Recently, I had flashback to what life was like when I still worked in tech: every day was a confusion of Slack messages and back-to-back meetings, with the actual work squeezed into the gaps between. I had to execute things at an operational level, but also plan strategy, gather data, break things down to first-principles, all while trying to practise empathy and active listening when engaging with others.
So much of modern work looks like that these days, and we are constantly distracted, over-stimulated, and rushing from one thing to the next. It's no wonder people just want to order in, doom-scroll, and zone out to Netflix at the end of a long day. All while feeling we should be doing more to pursue personal growth.
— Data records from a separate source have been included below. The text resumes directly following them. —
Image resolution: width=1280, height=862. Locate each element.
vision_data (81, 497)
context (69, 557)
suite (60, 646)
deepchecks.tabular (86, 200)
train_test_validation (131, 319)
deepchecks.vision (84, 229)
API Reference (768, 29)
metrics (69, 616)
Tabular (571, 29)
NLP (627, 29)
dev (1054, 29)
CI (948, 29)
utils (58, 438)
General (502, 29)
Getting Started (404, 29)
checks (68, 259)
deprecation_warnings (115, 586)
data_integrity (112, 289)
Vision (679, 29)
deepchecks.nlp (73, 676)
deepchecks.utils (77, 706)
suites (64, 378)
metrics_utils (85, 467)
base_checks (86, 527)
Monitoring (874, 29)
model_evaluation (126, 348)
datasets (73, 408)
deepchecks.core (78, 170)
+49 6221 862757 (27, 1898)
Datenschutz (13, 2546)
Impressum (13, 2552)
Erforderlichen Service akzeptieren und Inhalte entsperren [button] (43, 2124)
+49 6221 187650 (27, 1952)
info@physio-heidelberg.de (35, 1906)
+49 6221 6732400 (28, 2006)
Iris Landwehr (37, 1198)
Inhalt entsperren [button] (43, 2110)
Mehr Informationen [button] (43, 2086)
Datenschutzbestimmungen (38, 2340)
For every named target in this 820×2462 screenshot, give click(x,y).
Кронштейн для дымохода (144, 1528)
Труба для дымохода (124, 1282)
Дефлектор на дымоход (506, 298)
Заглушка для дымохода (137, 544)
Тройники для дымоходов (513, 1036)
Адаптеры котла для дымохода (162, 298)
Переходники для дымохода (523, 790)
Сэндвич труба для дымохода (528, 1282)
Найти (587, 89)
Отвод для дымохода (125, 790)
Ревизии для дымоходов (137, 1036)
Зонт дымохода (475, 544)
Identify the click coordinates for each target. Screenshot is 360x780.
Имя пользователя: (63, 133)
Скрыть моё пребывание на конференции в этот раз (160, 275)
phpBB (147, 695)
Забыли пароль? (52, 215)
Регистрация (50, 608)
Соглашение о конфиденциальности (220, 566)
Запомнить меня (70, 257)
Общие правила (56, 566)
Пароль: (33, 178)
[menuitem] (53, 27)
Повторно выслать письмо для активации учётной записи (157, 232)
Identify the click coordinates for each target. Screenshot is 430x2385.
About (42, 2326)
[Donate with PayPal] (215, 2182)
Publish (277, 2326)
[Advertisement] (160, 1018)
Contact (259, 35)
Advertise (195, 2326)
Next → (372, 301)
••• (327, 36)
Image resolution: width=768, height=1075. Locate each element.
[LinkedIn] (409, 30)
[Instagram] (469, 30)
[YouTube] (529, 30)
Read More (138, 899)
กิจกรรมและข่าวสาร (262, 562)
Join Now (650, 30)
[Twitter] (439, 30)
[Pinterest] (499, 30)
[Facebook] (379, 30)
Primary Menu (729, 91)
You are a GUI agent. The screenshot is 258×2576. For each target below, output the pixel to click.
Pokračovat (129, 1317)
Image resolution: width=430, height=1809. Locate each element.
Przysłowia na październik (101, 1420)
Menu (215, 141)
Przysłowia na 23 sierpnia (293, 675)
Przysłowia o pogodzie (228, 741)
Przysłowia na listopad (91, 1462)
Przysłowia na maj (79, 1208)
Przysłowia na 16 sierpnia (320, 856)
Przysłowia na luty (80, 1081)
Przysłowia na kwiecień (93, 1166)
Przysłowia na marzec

It made me think about whether we need more discipline and motivation, or whether what we really need is a new vision for modern life. Where it's not just about scale and quantity and more more more, but also about going deep and slowing/scaling down.
What might that look like?
Or to ask the question differently: do we need more therapy, or do we need more hobbies (and the time to do them, and people to do them with)?
4
Not a thread but a quote. I just finished Gabrielle Zevin's The Storied Life of A. J. Fikry and loved it. I have not felt this way about a book for a long time; when I finished it, it felt as though something inside me shifted, realigned, clicked back into place.
The last time I felt this way, it was right after surfing and indomie, and I was wrapped in a towel on the beach in Bali. I had been freezing the whole time I was in the sea, and was finally warm again after some food and laughter. There was a moment amidst all the activity—I felt the wind on my face, the toasty prickliness on my skin as the salt water evaporated—when I exhaled and it was suddenly clear to me what mattered.
I'm a little peeved that this novel didn't get quite as much attention as Tomorrow, and Tomorrow, and Tomorrow, but perhaps this also makes the book a little more special to me.
Anyhow, this seems like a good place to end on:
"It is the secret fear that we are unlovable that isolates us, but it is only because we are isolated that we think we are unlovable ... Someday, you do not know when, you will be driving down a road. And someday, you do not know when, he, or indeed she, will be there. You will be loved because for the first time in your life, you will truly not be alone. You will have chosen to not be alone."
— The Storied Life of A. J. Fikry, Gabrielle Zevin
I’ll see you at the next one 👋🏻
PS. As always, if you are keen to work with me, don’t hesitate to get in touch.
Thanks Julian for sharing the about A. J. Fikry, what a wonderful read it was, it's such a joy, and A. J. would savour your short stories 🍓
I suspect that we don't need 'more' of anything - we need less.